Segundo o "Guardian", Botha e Peres teriam assinado um amplo acordo estabelecendo os laços militares entre os dois países, incluindo uma cláusula segundo a qual a "existência do acordo" deveria sem mantida em segredo. A reportagem afirma que Israel tentou impedir que, após o fim do apartheid, o governo sul-africano liberasse os documentos a pedido de Polakow-Suransky.

De acordo com os documentos, o governo do apartheid queria as ogivas nucleares para efeito de dissuasão e possíveis ataques a vizinhos. Segundo o jornal britânico, o pesquisador americano escreve em seu livro "The Unspoken Alliance", publicado esta semana nos Estados Unidos, que autoridades de Israel "se ofereceram formalmente para vender para a África do Sul alguns dos mísseis Jericho com capacidade nuclear de seu arsenal".

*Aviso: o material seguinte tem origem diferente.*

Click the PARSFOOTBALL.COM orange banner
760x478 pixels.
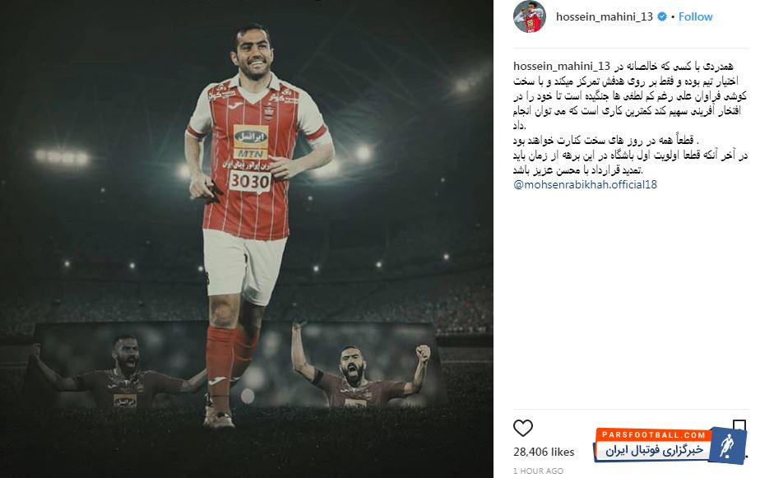click(654, 435)
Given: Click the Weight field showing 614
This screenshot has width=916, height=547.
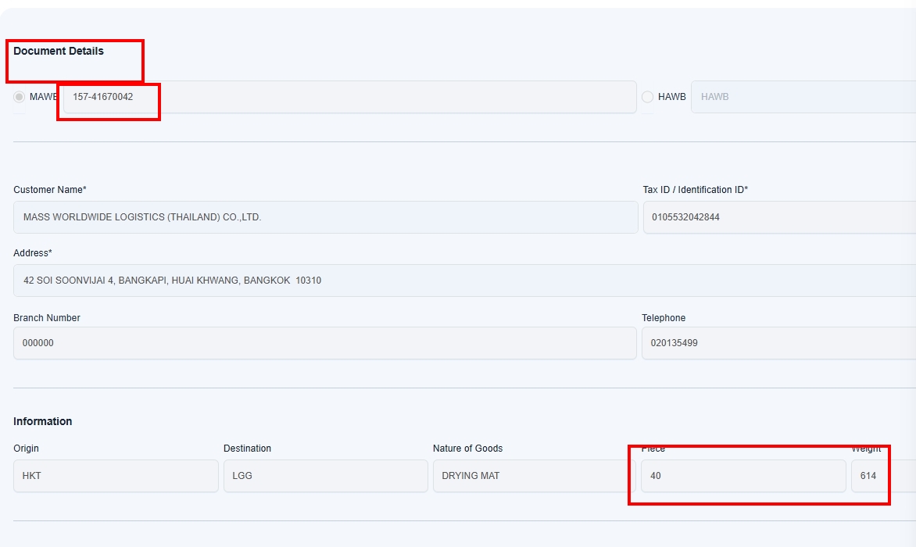Looking at the screenshot, I should tap(883, 476).
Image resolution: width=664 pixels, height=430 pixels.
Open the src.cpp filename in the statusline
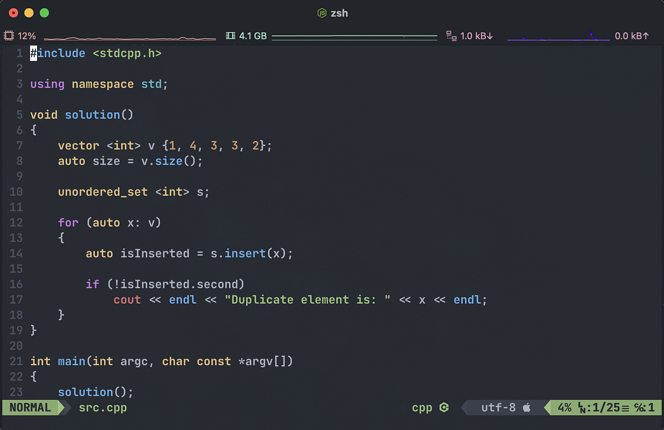(x=102, y=407)
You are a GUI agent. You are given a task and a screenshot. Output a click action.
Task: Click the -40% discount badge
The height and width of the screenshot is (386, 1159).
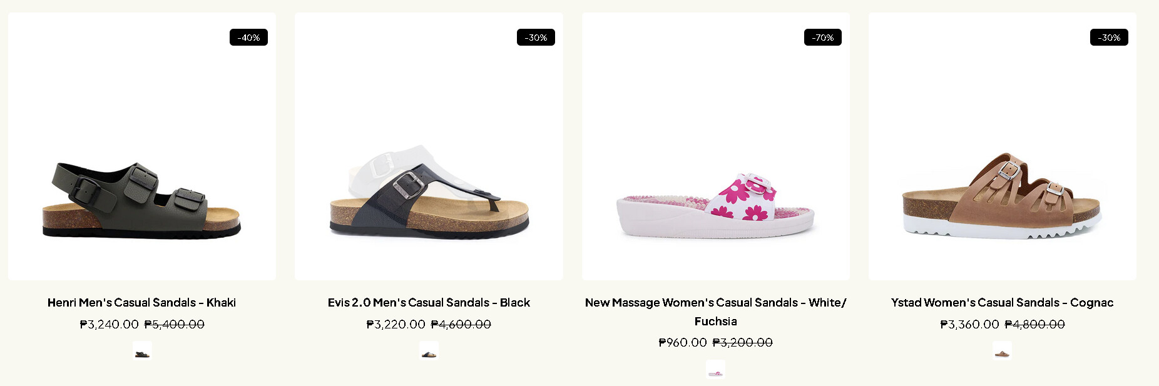(x=248, y=38)
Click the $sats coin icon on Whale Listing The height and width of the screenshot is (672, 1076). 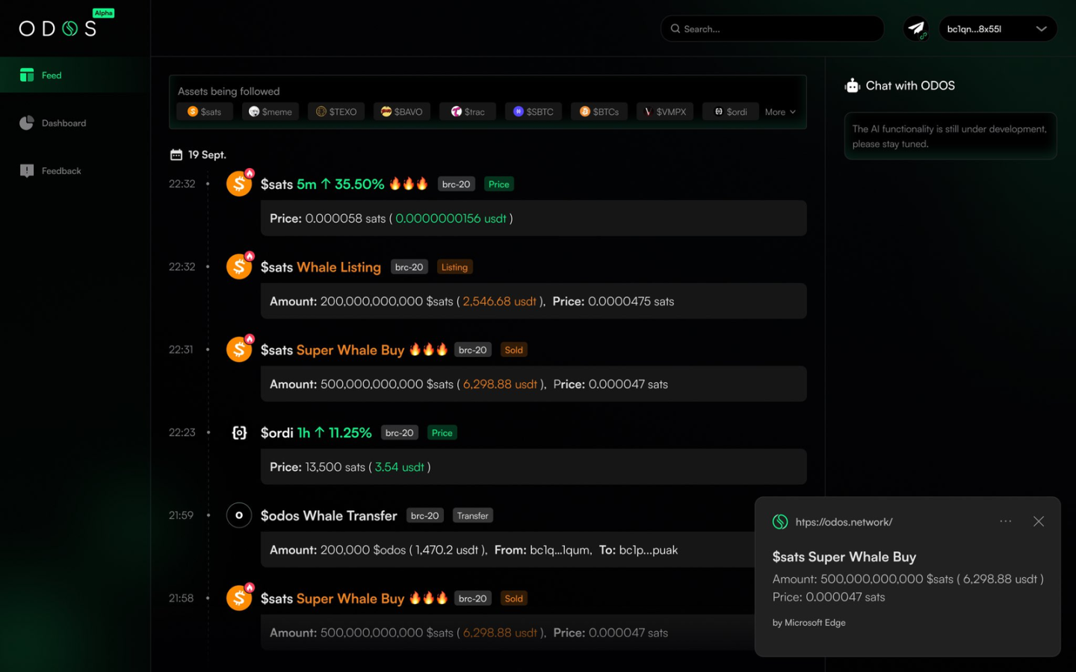pyautogui.click(x=239, y=267)
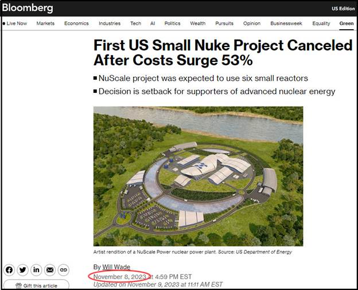The height and width of the screenshot is (290, 358).
Task: Navigate to the Tech section
Action: click(135, 23)
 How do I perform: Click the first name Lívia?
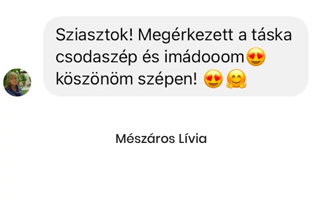(193, 139)
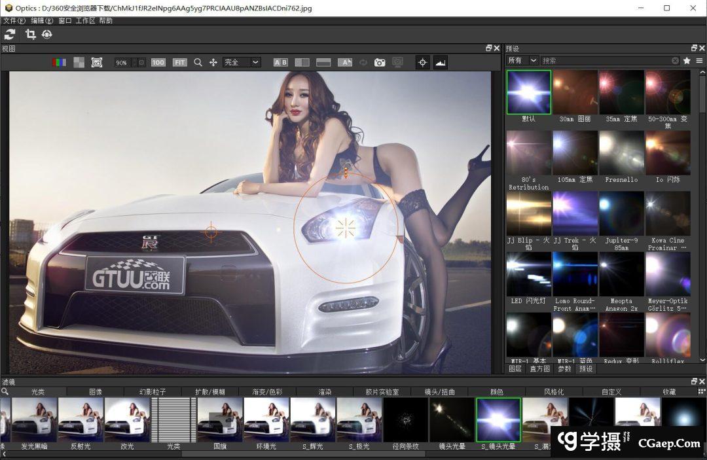707x460 pixels.
Task: Click the reset/refresh arrows icon
Action: click(x=10, y=35)
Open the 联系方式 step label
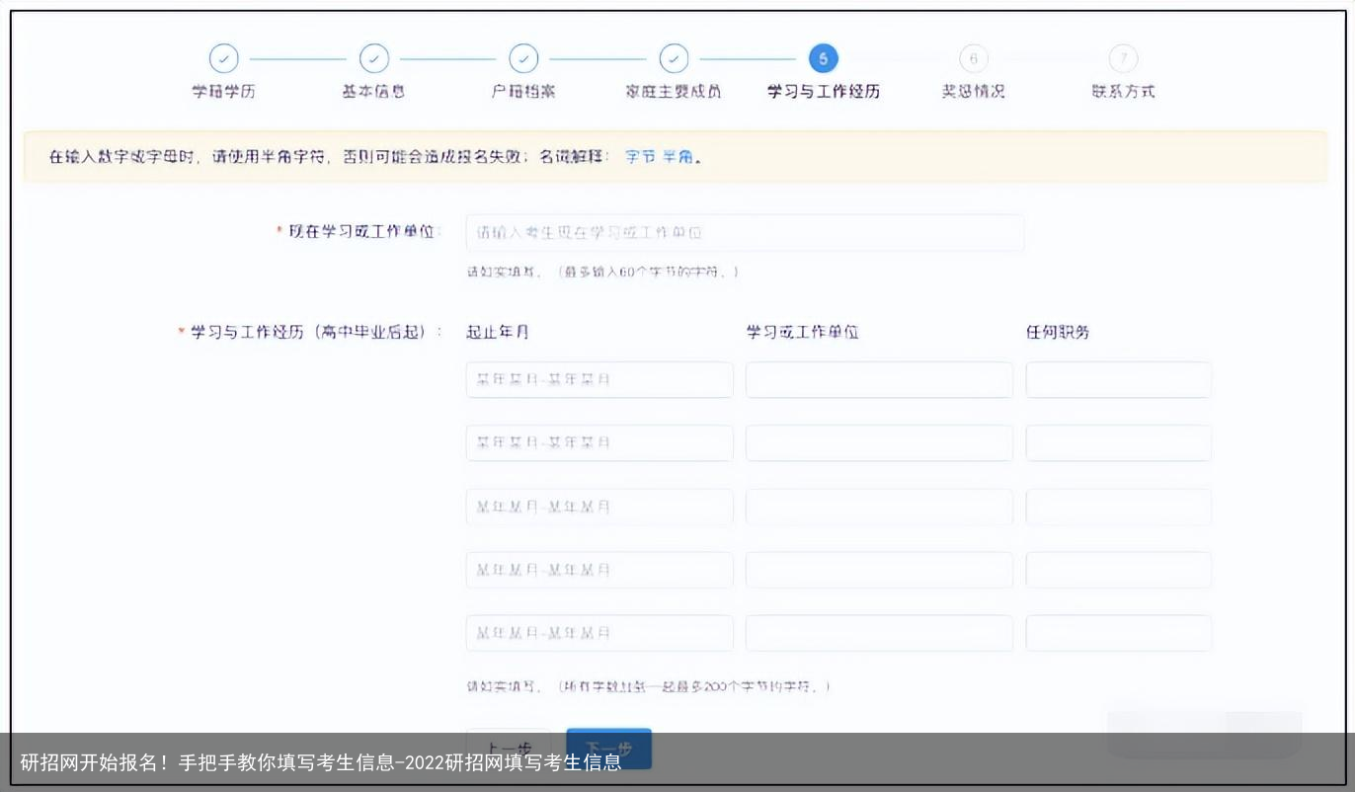 (x=1123, y=89)
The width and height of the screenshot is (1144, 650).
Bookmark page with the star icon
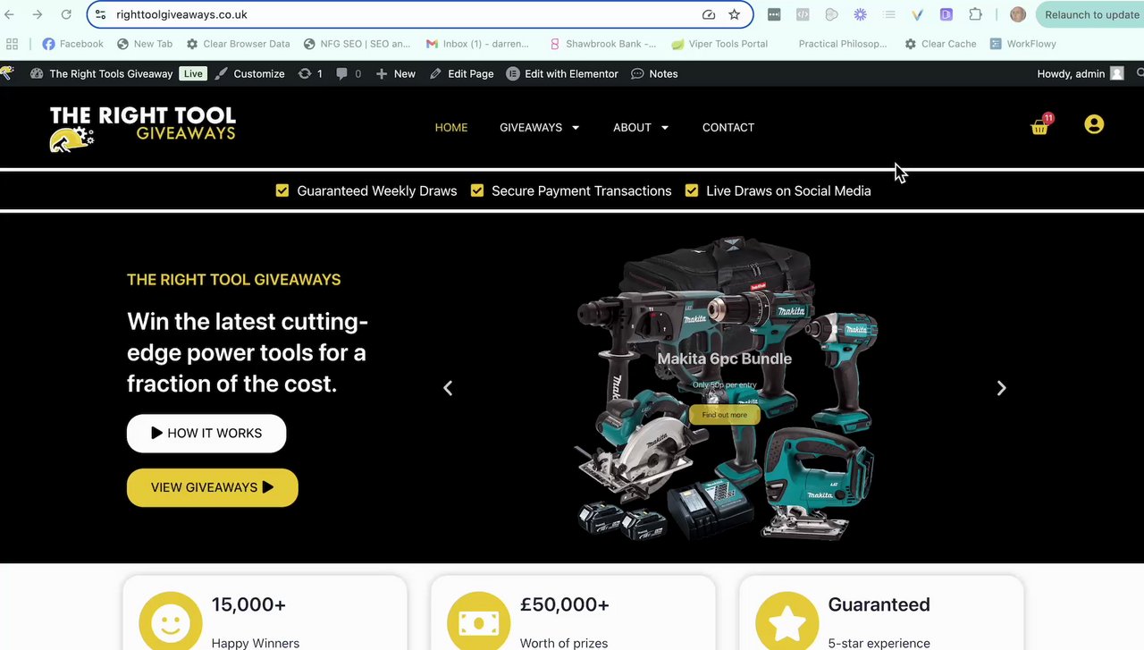(x=734, y=14)

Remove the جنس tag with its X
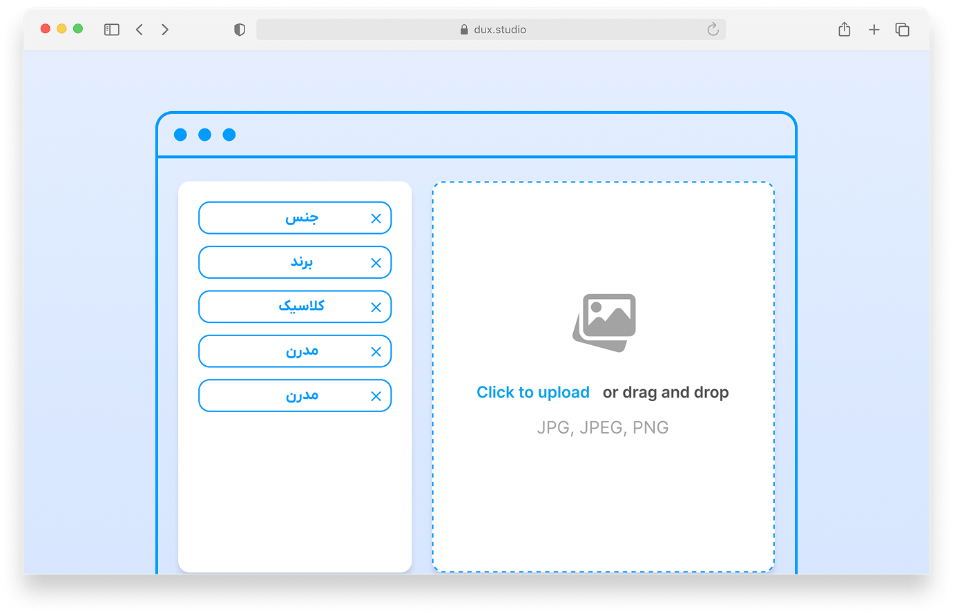pos(376,219)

O então chefe das forças armadas sul-africanas, Tenente-General RF Armstrong, teria pedido que os mísseis estivessem armados com ogivas nucleares. Dois meses depois, Peres e Botha se encontraram em Zurique, quando o presidente israelense teria mencionado a disponibilidade de três tamanhos - o que seria uma referência a armas convencionais, químicas e nucleares.

De acordo com o "Guardian", a venda não teria ido adiante, em parte, por causa do custo. Também não ficou claro se o então primeiro-ministro isralense, Yitzhak Rabin, aceitaria.